(Task statement): Could you write the entries out again, exactly as they appear?

Dataset entries
----

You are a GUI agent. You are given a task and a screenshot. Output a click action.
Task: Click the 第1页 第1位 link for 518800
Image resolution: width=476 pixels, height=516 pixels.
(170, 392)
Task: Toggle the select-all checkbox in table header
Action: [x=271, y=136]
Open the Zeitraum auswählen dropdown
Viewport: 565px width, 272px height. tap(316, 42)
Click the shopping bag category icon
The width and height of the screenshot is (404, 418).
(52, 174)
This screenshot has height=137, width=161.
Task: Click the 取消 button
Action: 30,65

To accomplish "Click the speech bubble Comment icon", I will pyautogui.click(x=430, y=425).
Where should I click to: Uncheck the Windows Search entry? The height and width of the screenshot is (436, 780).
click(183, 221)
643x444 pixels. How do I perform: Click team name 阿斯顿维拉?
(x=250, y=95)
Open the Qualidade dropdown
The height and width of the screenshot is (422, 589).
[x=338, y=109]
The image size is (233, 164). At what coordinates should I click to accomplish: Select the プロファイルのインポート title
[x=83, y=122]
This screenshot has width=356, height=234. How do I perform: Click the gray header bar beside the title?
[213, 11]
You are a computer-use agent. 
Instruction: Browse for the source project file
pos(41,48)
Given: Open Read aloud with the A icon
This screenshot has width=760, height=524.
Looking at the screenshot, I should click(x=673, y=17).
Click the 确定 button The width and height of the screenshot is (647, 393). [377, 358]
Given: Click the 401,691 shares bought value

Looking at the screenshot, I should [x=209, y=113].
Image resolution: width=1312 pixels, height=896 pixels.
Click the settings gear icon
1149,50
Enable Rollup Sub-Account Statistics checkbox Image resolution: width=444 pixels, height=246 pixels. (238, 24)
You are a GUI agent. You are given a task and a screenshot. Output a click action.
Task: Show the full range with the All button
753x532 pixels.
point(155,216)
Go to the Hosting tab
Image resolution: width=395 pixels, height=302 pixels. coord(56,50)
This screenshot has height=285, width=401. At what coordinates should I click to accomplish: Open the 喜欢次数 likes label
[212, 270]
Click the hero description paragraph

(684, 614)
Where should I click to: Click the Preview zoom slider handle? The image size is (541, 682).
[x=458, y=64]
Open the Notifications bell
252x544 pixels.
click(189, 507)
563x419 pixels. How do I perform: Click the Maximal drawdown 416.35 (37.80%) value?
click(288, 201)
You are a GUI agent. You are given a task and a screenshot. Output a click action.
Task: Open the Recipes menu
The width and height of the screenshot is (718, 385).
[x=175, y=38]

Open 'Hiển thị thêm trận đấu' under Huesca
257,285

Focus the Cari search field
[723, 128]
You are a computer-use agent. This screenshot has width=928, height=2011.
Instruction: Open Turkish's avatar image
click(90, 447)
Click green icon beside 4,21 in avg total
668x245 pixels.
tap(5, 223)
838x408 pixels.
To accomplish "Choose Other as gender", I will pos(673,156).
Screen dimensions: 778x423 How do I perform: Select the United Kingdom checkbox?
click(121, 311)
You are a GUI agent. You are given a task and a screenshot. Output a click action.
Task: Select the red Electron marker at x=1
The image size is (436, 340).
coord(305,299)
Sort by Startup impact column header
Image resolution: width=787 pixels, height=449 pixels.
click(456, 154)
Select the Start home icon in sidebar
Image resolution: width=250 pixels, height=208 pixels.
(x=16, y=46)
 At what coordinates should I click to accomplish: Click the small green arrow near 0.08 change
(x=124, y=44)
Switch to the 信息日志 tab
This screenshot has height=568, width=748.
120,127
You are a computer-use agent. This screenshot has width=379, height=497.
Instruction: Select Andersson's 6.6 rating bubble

----

(Answer space):
You are a GUI agent. You are given a task and a screenshot. Output a click action.
Task: Click the 第1页 第1位 link for 518800
Image resolution: width=476 pixels, height=516 pixels.
(170, 392)
Task: Toggle the select-all checkbox in table header
Action: [x=271, y=136]
Open the Zeitraum auswählen dropdown
Viewport: 565px width, 272px height. tap(316, 42)
Click the shopping bag category icon
The width and height of the screenshot is (404, 418).
(52, 174)
This screenshot has height=137, width=161.
Task: Click the 取消 button
Action: 30,65

To accomplish "Click the speech bubble Comment icon", I will pyautogui.click(x=430, y=425).
Where should I click to: Uncheck the Windows Search entry? The height and width of the screenshot is (436, 780).
click(183, 221)
643x444 pixels. How do I perform: Click team name 阿斯顿维拉?
(x=250, y=95)
Open the Qualidade dropdown
The height and width of the screenshot is (422, 589).
[x=338, y=109]
The image size is (233, 164). At what coordinates should I click to accomplish: Select the プロファイルのインポート title
[x=83, y=122]
This screenshot has width=356, height=234. How do I perform: Click the gray header bar beside the title?
[213, 11]
You are a computer-use agent. 
Instruction: Browse for the source project file
pos(41,48)
Given: Open Read aloud with the A icon
This screenshot has width=760, height=524.
Looking at the screenshot, I should click(x=673, y=17).
Click the 确定 button The width and height of the screenshot is (647, 393). [377, 358]
Given: Click the 401,691 shares bought value

Looking at the screenshot, I should [x=209, y=113].
Image resolution: width=1312 pixels, height=896 pixels.
Click the settings gear icon
1149,50
Enable Rollup Sub-Account Statistics checkbox Image resolution: width=444 pixels, height=246 pixels. (238, 24)
You are a GUI agent. You are given a task and a screenshot. Output a click action.
Task: Show the full range with the All button
753x532 pixels.
point(155,216)
Go to the Hosting tab
Image resolution: width=395 pixels, height=302 pixels. coord(56,50)
This screenshot has height=285, width=401. At what coordinates should I click to accomplish: Open the 喜欢次数 likes label
[212, 270]
Click the hero description paragraph

(684, 614)
Where should I click to: Click the Preview zoom slider handle? The image size is (541, 682).
[x=458, y=64]
Open the Notifications bell
252x544 pixels.
click(189, 507)
563x419 pixels. How do I perform: Click the Maximal drawdown 416.35 (37.80%) value?
click(288, 201)
You are a GUI agent. You are given a task and a screenshot. Output a click action.
Task: Open the Recipes menu
The width and height of the screenshot is (718, 385).
[x=175, y=38]

Open 'Hiển thị thêm trận đấu' under Huesca
257,285

Focus the Cari search field
[723, 128]
You are a computer-use agent. This screenshot has width=928, height=2011.
Instruction: Open Turkish's avatar image
click(90, 447)
Click green icon beside 4,21 in avg total
668x245 pixels.
tap(5, 223)
838x408 pixels.
To accomplish "Choose Other as gender", I will pos(673,156).
Screen dimensions: 778x423 How do I perform: Select the United Kingdom checkbox?
click(121, 311)
You are a GUI agent. You are given a task and a screenshot. Output a click action.
Task: Select the red Electron marker at x=1
The image size is (436, 340).
coord(305,299)
Sort by Startup impact column header
Image resolution: width=787 pixels, height=449 pixels.
click(456, 154)
Select the Start home icon in sidebar
Image resolution: width=250 pixels, height=208 pixels.
(x=16, y=46)
 At what coordinates should I click to accomplish: Click the small green arrow near 0.08 change
(x=124, y=44)
Switch to the 信息日志 tab
This screenshot has height=568, width=748.
120,127
You are a computer-use agent. This screenshot has width=379, height=497.
Instruction: Select Andersson's 6.6 rating bubble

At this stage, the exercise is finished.